# Instruções do exercício
Reproduza as linhas a partir daquela que contém "Expand the tweet's" e terminando naquela que contém "I will point(91,706).". Altere "Key stats" para "Main figures" e mantenha todo o restante sem modificação.

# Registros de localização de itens
※ ※ ※

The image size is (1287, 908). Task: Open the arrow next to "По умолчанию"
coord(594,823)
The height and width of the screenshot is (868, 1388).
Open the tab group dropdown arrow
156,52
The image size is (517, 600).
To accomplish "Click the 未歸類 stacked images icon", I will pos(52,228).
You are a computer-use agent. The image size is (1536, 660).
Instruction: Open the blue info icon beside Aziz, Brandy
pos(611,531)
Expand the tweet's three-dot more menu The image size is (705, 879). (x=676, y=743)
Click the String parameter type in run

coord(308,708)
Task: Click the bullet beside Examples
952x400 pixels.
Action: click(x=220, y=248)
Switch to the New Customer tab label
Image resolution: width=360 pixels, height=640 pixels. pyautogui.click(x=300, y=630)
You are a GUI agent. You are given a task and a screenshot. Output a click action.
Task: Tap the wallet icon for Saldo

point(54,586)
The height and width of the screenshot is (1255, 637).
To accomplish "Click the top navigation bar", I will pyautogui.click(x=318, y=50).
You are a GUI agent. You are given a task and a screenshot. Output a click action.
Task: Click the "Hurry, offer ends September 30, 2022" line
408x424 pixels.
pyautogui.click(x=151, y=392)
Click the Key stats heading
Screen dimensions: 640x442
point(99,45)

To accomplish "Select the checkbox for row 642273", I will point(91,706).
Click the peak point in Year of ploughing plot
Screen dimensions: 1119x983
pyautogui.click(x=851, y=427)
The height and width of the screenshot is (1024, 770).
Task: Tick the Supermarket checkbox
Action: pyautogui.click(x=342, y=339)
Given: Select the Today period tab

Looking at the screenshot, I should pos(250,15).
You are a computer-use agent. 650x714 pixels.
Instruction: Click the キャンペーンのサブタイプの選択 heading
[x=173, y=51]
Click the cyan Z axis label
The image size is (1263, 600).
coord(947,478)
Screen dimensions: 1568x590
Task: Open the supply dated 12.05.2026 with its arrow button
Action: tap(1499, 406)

※ ※ ※

# Resposta do exercício
Expand the tweet's three-dot more menu The image size is (705, 879). (x=676, y=743)
Click the String parameter type in run

coord(308,708)
Task: Click the bullet beside Examples
952x400 pixels.
Action: click(x=220, y=248)
Switch to the New Customer tab label
Image resolution: width=360 pixels, height=640 pixels. pyautogui.click(x=300, y=630)
You are a GUI agent. You are given a task and a screenshot. Output a click action.
Task: Tap the wallet icon for Saldo

point(54,586)
The height and width of the screenshot is (1255, 637).
To accomplish "Click the top navigation bar", I will pyautogui.click(x=318, y=50).
You are a GUI agent. You are given a task and a screenshot. Output a click action.
Task: Click the "Hurry, offer ends September 30, 2022" line
408x424 pixels.
pyautogui.click(x=151, y=392)
Click the Main figures heading
Screen dimensions: 640x442
point(99,45)

To accomplish "Select the checkbox for row 642273", I will point(91,706).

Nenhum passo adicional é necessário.